Por último, pela bancada socialista Pedro Delgado Alves evocou a ação do antigo Presidente da República Jorge Sampaio como construtor da democracia pluralista para pedir a atenção àqueles que são “manipulados ou instrumentalizados” pelo populismo e pelos “inimigos de abril”.

 

Otelo não foi evocado

À esquerda, além de envergarem um cravo, muitos deputados estenderem o vermelho às gravatas. Alguns deputados do PSD também usaram esta flor na lapela, mas não o presidente do partido. Já nas bancadas da IL e do Chega não se viram quaisquer cravos na lapela.

Curiosamente, em nenhuma das intervenções foi evocado Otelo Saraiva de Carvalho, um dos estrategas do 25 de Abril, que morreu em julho de 2021 e outra figura desaparecida no último ano, tal como Sampaio.

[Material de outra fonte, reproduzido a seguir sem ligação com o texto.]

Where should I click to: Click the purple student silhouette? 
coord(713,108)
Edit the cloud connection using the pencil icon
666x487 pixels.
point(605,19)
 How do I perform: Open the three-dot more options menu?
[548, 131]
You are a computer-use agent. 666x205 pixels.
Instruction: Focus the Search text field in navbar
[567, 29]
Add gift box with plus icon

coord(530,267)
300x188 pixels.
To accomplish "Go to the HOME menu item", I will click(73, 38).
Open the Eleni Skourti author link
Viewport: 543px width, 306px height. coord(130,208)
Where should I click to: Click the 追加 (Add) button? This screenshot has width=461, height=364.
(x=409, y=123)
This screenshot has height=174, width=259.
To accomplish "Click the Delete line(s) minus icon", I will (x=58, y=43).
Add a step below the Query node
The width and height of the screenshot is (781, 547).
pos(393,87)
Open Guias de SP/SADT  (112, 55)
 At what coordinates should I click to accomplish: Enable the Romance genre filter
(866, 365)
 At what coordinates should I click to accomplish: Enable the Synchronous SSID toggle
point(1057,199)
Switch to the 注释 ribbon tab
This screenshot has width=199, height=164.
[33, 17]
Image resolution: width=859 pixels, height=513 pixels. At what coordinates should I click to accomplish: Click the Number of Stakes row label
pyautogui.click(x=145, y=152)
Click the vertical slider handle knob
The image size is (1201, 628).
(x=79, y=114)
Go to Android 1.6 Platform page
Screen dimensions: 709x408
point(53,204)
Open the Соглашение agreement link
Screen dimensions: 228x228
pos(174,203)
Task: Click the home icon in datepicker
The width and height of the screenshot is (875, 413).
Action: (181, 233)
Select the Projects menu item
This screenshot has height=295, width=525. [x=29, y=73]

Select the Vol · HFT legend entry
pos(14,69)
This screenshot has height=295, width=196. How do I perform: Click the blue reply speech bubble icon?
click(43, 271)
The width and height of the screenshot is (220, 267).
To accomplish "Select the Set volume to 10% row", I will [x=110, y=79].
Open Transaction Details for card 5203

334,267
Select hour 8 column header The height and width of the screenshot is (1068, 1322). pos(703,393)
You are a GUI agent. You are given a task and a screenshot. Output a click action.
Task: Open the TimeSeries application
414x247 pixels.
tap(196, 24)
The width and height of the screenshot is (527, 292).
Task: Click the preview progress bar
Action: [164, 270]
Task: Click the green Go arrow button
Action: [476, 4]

A sessão também ficou marcada por um momento caricato: um desmaio de um funcionário da AR obrigou Santos Silva interromper o seu discurso. O presidente do Parlamento usou da palavra no final das intervenções dos partidos para defender a importância de cuidar das comunidades portugueses no exterior.

“A revolução que encheu de cravos os canos das espingardas fez dos seus descendentes membros plenos da comunidade cívica que é a nossa pátria. Portugal alargou horizontes e fortaleceu-se no seu papel como berço e casa de gente a seu modo cosmopolita, pacífica, humanista, solidária, aberta aos outros, derrubando muros e erguendo pontes.”

Sem número limitado de presentes e também sem uso obrigatório de máscara, o primeiro-ministro surgiu no Parlamento com a máscara colocada, justificando que “cada um tem a liberdade de fazer o que entende para se sentir mais seguro”.

Estiveram também presentes na sessão solene o antigo Presidente da República Ramalho Eanes, e os ex-presidentes da Assembleia da República, Eduardo Ferro Rodrigues e João Bosco Mota Amaral, além de alguns capitães de abril, como Vasco Lourenço, presidente da Associação 25 de Abril. Já Cavaco Silva voltou a não marcar presença nas comemorações.

No final da sessão já depois de o hino nacional ter sido entoado, começou a ouvir-se “Grândola, Vila Morena” das galerias. A bancada do Chega, depois de se aperceber do que se tratava, retirou-se em bloco.